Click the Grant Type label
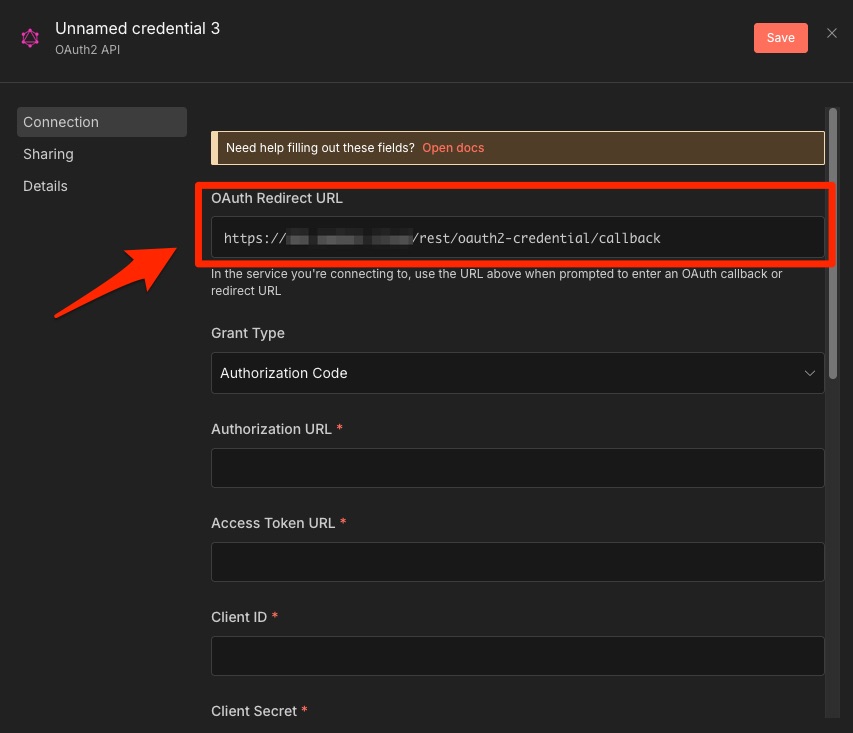 [248, 333]
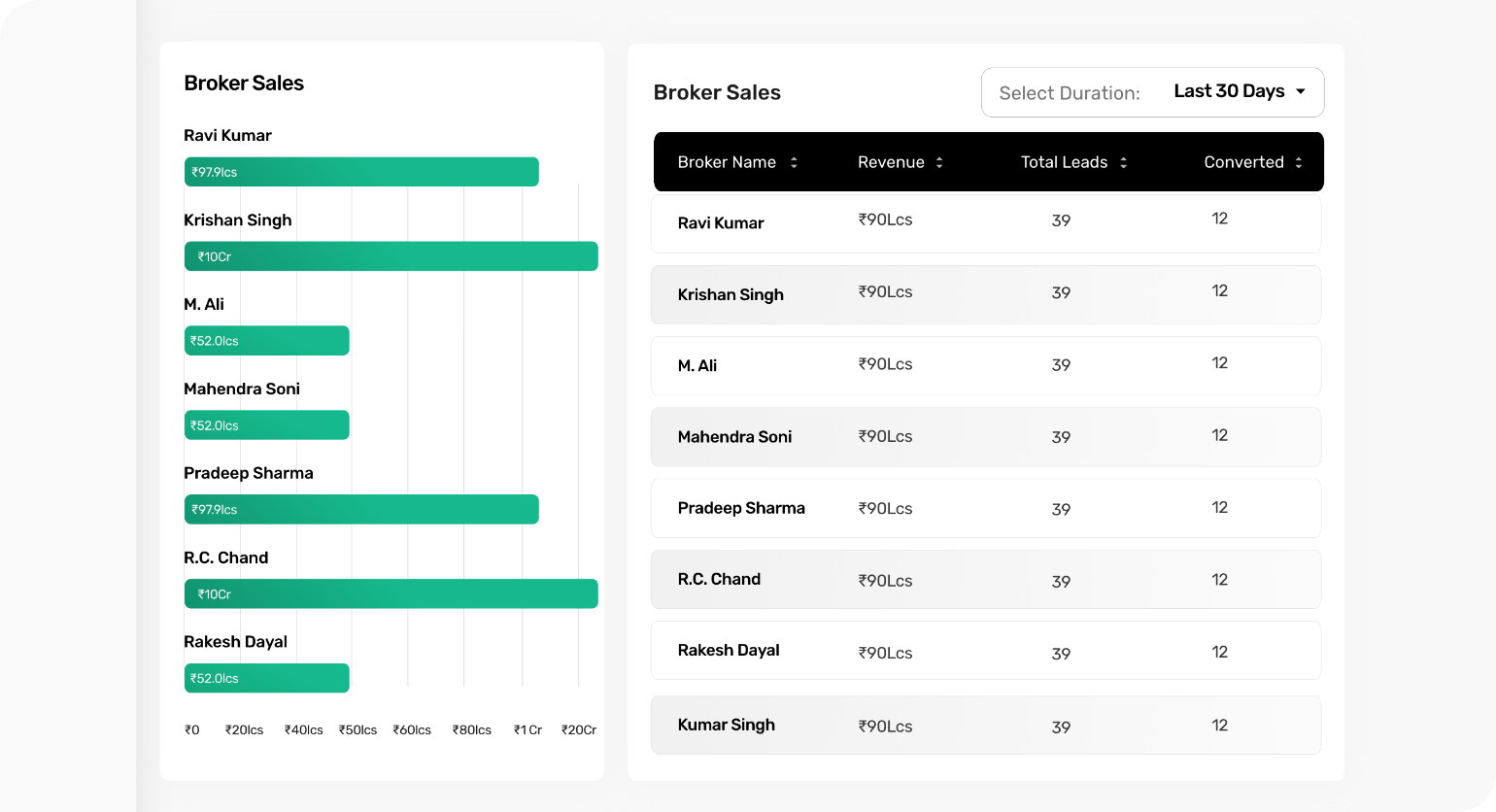Click M. Ali's ₹52.0lcs chart bar

coord(267,341)

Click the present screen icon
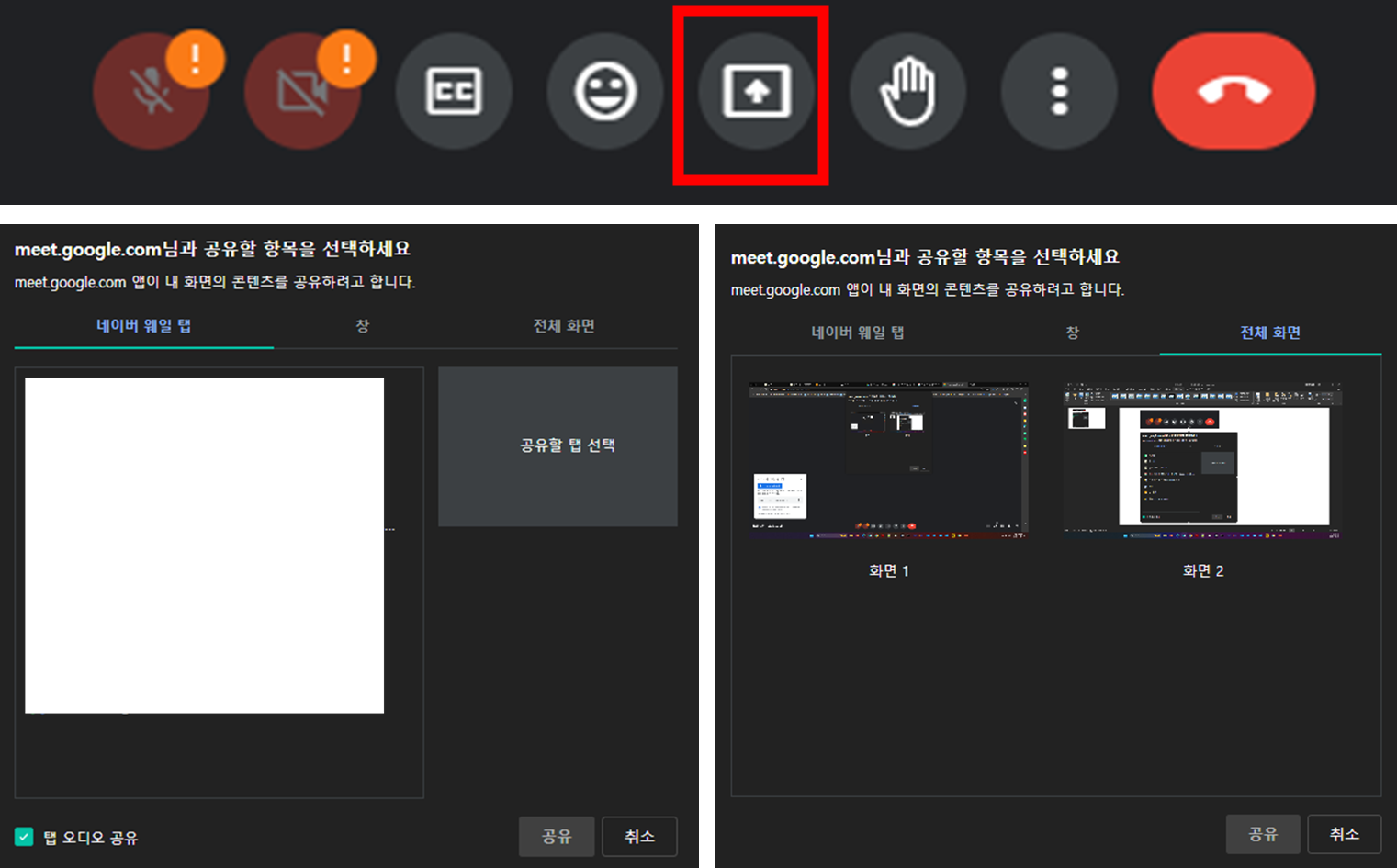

★ ★ ★

**Your objective:** The pictures in the entries above should be left out; all else must be copied exactly.

**Answer for this exercise:**
Click the Grant Type label
 [248, 333]
Click M. Ali's ₹52.0lcs chart bar

coord(267,341)

Click the present screen icon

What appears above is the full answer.